| Изучаемый текст |
──────────────────────────────

Дело однако не в том, что на собрании “не решается ничего”. На нем ничего не решается ораторикой, ставшей ритуалом. Решения же принимаются в форме документа и не с помощью обсуждения, а с помощью документооборота. По существу об этом и говорит В.В. Глебкин в другом месте: “Отметим, что такие мероприятия, как партийные собрания, например, нельзя считать ритуалами в чистом виде, т.к. они решают конкретные практические задачи и их целью не является установление связи с соответствующим экзистенциалом. При этом они могут содержать отдельные ритуальные вкрапления и, более того, служить, как мы увидим в дальнейшем, парадигмой для создания множества советских ритуалов” [Глебкин 1998: 155].

Собрание — главный семиотический комплекс (или семиотическое событие) советской словесности, реализовавший в социальной речевой деятельности принцип демократического централизма. О важности и принципиальной значимости собрания свидетельствует вся практика политической, хозяйственной и культурной жизни СССР.

Собрание было представлено многоуровнево: на уровне общества и государства — съездами; на уровне трудовых коллективов — парт-, проф- и прочими собраниями; на уровне частей коллективов — парт-, проф- и прочими бюро, активами и т. п. То есть этой формой организации социальной жизни было охвачено все общество сверху донизу.

──────────────────────────────

(Собранные данные)

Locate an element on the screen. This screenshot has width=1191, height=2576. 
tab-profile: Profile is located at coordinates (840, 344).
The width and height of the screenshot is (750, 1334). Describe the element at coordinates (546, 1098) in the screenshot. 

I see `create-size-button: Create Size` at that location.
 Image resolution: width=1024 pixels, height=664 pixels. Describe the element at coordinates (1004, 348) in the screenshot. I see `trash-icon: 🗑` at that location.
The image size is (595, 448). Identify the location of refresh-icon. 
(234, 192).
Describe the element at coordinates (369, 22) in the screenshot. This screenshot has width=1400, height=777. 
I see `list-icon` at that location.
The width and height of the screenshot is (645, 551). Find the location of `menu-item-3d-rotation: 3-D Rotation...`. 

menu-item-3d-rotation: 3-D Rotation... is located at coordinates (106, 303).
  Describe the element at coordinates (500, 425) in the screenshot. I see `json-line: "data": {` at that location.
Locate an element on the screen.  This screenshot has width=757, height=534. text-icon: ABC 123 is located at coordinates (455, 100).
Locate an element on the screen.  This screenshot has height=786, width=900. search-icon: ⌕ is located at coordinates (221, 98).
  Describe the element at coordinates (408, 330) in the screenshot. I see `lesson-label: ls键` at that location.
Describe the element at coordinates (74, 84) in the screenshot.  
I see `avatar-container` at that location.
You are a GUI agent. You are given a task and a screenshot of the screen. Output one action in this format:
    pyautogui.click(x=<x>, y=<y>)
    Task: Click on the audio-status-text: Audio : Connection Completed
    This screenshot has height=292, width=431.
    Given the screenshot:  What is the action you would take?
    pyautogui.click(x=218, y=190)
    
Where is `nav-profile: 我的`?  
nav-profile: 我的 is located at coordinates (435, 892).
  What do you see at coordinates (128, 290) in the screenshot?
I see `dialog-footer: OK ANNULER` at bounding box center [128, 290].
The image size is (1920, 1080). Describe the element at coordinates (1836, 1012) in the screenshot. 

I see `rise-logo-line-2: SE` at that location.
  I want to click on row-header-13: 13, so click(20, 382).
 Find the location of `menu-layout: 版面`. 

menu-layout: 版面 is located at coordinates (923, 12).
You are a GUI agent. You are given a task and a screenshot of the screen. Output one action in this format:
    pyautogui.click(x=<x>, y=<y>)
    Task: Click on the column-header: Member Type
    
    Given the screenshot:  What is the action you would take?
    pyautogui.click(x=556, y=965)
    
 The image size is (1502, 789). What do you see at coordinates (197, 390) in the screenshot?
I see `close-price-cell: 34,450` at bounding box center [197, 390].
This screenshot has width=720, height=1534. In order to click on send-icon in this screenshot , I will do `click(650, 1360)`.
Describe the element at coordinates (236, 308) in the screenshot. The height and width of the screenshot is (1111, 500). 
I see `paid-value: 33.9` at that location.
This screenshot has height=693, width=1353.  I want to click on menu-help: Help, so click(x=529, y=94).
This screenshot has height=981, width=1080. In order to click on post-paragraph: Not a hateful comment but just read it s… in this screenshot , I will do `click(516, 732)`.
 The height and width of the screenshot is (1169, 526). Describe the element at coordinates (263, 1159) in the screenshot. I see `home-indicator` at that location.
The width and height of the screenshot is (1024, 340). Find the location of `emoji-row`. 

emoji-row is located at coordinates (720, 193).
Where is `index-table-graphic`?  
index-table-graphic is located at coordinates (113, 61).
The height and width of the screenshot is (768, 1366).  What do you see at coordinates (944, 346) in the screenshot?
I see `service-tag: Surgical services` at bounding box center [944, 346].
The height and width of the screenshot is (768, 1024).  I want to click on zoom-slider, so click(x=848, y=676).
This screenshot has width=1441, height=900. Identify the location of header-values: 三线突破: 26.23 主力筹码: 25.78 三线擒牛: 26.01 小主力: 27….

──────────────────────────────

| Задание A |
Выпишите без изменений отрывок из текста о советских собраниях, начиная со слов «Дело однако не» и заканчивая словами «[Глебкин 1998: 155].».
| Задание B |
Продолжите текст о советских собраниях сразу после его последнего предложения.
Материал никак не связан с текстом о советских собраниях.

| Ответ A |
Дело однако не в том, что на собрании “не решается ничего”. На нем ничего не решается ораторикой, ставшей ритуалом. Решения же принимаются в форме документа и не с помощью обсуждения, а с помощью документооборота. По существу об этом и говорит В.В. Глебкин в другом месте: “Отметим, что такие мероприятия, как партийные собрания, например, нельзя считать ритуалами в чистом виде, т.к. они решают конкретные практические задачи и их целью не является установление связи с соответствующим экзистенциалом. При этом они могут содержать отдельные ритуальные вкрапления и, более того, служить, как мы увидим в дальнейшем, парадигмой для создания множества советских ритуалов” [Глебкин 1998: 155].

| Ответ B |
Всем разноуровневым и разнопрофильным собраниям были присущи общие черты как в структурной, так и в функциональной их организации. Это, прежде всего, наличие двух речевых компонентов в их составе — документного и ораторического. Документный компонент состоял в обязательной формулировке проекта собрания — повестки дня, от которой отступления не допускались (или допускались в редчайших случаях в культуре 1). Кроме этого, документный компонент состоял в обязательной предварительной выработке проекта решения, отступления от которого также не допускались. Ораторический компонент был ограничен этим документным сценарием и контролировался в ходе собрания председательствующим, который имел право дать или не дать слово тому или иному члену коллектива, прервать его, лишить слова. Он должен был постоянно направлять собрание в соответствии с выработанным заранее документным сценарием. Собрание нужно было готовить. Нарушение этой нормы проявлялось в искажении документного сценария неуправляемой ораторической стихией, что расценивалось как срыв собрания.

Общей функциональной чертой разнообразных собраний было временнóе структурирование действительности. Жизнь общества, коллектива, части (“ячейки”) коллектива организовывалась во времени собраниями, что закреплялось как документная норма (график периодичности с расписанной тематикой). Нарушение этой нормы понималось как нарушение демократического начала принципа демократического централизма (например, перерыв между XVIII и XIX съездами партии составил 13 лет).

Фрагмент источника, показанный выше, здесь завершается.